___ DATA EXTRACT ___

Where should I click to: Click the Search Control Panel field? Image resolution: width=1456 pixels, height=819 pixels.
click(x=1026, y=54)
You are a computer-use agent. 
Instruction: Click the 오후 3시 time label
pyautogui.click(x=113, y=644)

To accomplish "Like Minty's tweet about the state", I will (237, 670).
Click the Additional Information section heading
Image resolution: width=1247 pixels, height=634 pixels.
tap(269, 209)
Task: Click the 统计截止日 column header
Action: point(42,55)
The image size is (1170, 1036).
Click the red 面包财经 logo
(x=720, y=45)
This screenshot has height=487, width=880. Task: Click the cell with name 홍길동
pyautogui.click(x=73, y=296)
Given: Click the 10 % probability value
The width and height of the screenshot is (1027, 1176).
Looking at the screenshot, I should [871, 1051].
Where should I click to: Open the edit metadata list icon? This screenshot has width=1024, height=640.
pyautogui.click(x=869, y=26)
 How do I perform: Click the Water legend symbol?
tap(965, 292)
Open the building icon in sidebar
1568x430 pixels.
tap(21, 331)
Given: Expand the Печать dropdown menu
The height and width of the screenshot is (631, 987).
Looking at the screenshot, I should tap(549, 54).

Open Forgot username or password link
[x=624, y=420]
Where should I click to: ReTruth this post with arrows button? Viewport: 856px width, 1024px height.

___

Report every line of the records that contains the word "Given".

### TASK OUTPUT
Given: Click the 10 % probability value
Given: Expand the Печать dropdown menu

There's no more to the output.